── Records for this exercise ──

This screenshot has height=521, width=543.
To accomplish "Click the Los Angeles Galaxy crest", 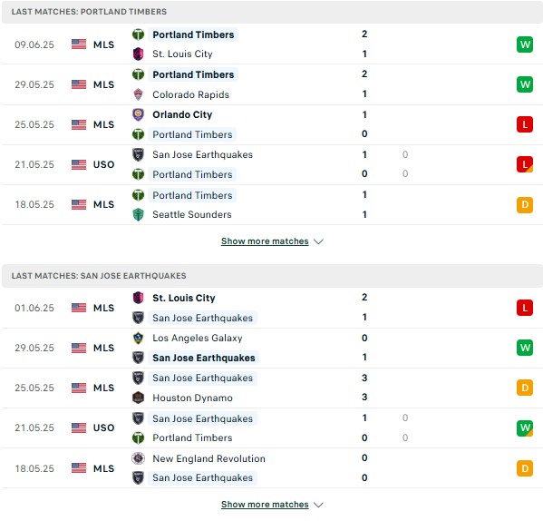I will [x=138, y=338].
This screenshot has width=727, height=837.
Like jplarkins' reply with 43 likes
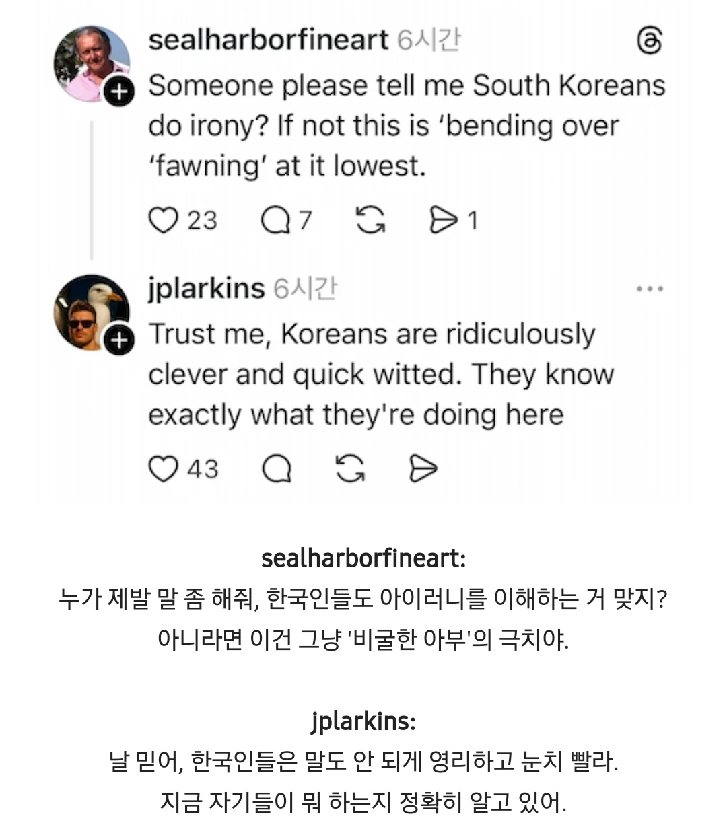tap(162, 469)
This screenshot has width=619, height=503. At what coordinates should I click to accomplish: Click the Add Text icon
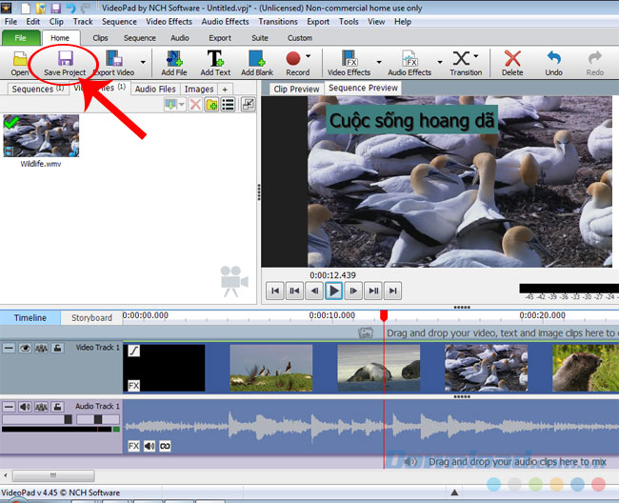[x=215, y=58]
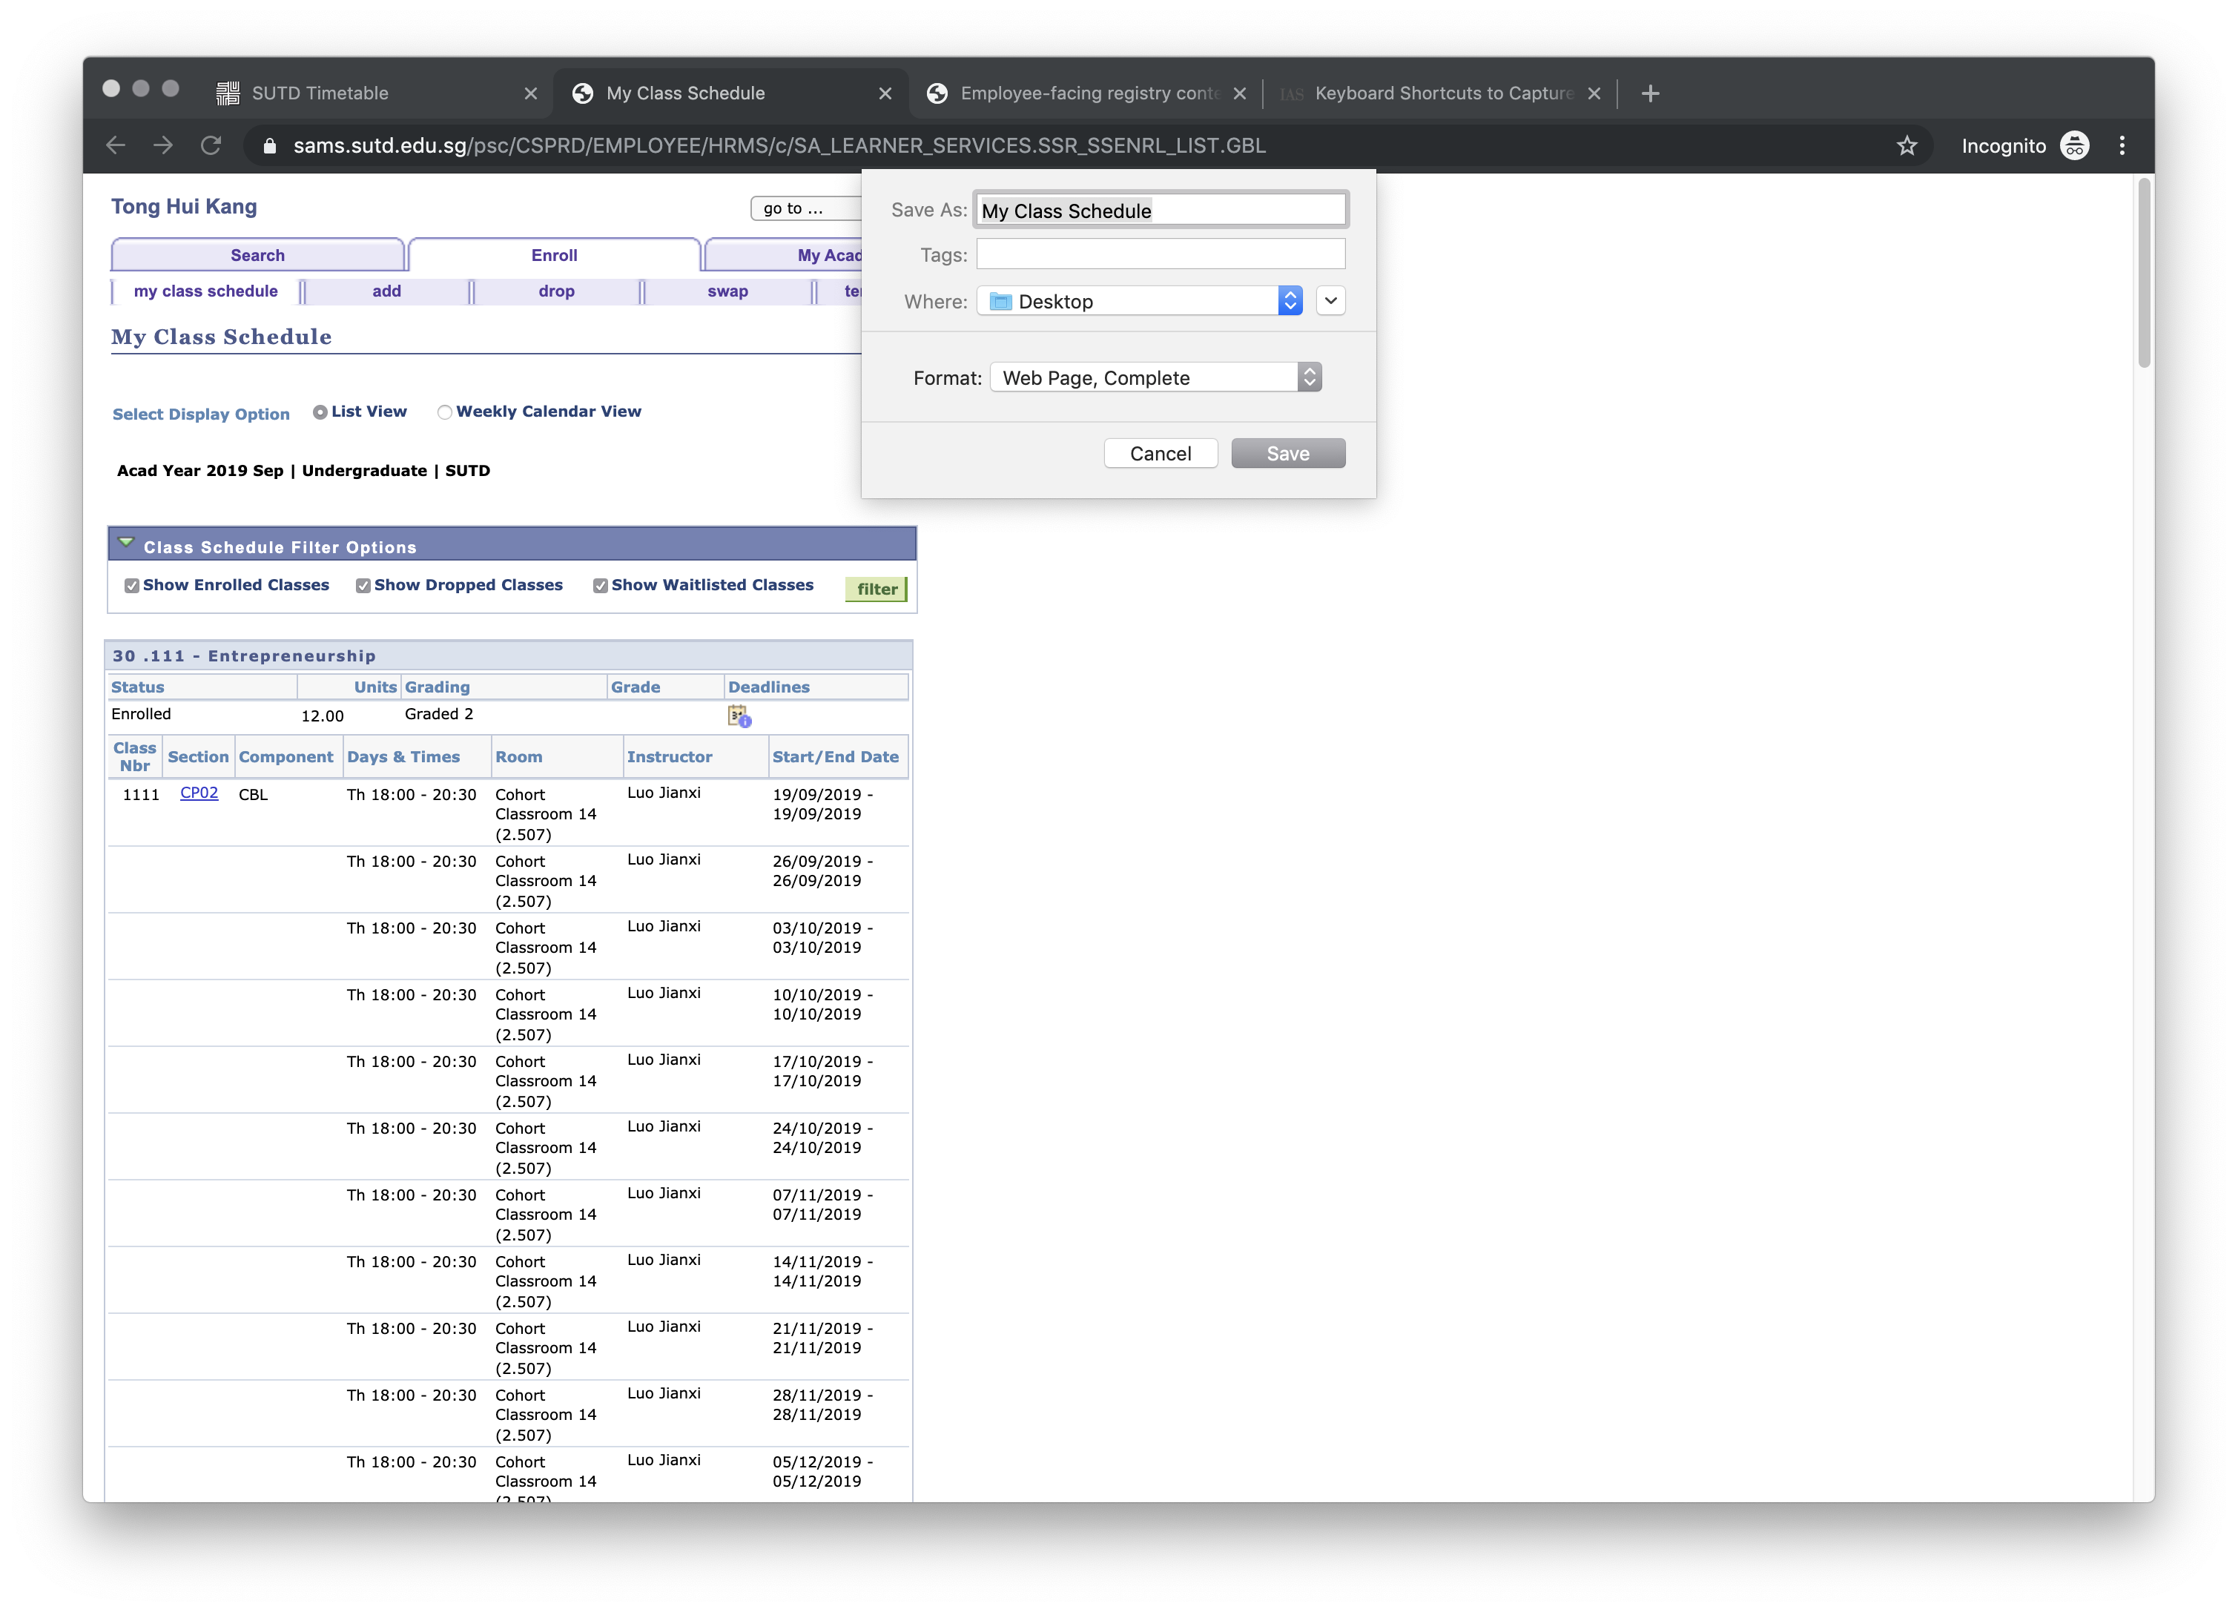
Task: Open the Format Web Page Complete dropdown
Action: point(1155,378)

───

Exercise details - Which lines of the entries contain the string "width"? List each such line in full, counting only matches with the same case.

Full output -
This screenshot has height=521, width=543.
This screenshot has width=727, height=837.
This screenshot has width=619, height=503. At what coordinates should I click to accomplish: Click the Add Text icon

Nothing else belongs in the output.